The task: All lines at or after the one containing "Click the 13 Jun date marker", up to the last line of the material, must be repeated exactly, and no others.

Data to examine:
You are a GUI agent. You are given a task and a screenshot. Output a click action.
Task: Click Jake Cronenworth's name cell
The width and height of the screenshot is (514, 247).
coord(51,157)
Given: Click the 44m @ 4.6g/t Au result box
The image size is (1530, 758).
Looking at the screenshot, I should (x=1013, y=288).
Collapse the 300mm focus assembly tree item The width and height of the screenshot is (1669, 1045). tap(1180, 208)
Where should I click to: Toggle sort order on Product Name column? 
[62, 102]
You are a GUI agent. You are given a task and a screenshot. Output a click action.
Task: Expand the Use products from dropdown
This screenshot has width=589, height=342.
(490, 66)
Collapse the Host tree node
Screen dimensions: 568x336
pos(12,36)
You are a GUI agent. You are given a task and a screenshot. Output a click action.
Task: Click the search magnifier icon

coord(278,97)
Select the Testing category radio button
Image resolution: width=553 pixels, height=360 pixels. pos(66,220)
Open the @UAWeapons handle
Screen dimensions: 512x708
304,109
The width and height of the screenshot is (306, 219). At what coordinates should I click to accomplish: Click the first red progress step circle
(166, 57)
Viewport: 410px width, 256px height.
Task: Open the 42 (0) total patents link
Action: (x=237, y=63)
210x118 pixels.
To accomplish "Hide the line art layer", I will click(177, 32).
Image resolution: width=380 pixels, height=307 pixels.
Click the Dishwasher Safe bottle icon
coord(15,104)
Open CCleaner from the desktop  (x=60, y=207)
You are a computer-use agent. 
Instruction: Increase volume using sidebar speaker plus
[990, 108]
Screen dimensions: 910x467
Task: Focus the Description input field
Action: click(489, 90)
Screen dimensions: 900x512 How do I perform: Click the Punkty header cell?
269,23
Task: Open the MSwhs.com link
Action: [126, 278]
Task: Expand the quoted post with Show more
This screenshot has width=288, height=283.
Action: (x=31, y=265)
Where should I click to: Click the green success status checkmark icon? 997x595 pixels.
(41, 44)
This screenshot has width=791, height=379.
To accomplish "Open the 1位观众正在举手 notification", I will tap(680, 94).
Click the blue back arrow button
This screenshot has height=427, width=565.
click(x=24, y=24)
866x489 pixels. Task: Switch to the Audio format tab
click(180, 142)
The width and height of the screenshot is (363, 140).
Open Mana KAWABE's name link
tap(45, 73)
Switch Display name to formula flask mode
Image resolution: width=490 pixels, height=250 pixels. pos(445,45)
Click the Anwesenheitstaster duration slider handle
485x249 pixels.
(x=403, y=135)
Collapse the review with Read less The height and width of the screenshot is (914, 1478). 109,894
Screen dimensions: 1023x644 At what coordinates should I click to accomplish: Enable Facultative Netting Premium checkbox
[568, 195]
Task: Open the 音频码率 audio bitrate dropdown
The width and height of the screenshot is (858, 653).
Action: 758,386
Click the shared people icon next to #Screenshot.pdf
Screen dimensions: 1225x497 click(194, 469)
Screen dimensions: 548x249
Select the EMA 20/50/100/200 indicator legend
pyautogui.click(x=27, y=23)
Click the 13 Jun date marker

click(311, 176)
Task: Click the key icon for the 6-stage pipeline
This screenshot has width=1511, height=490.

Response area:
Click the 13 Jun date marker

click(311, 176)
Task: Click the key icon for the 6-stage pipeline
This screenshot has width=1511, height=490.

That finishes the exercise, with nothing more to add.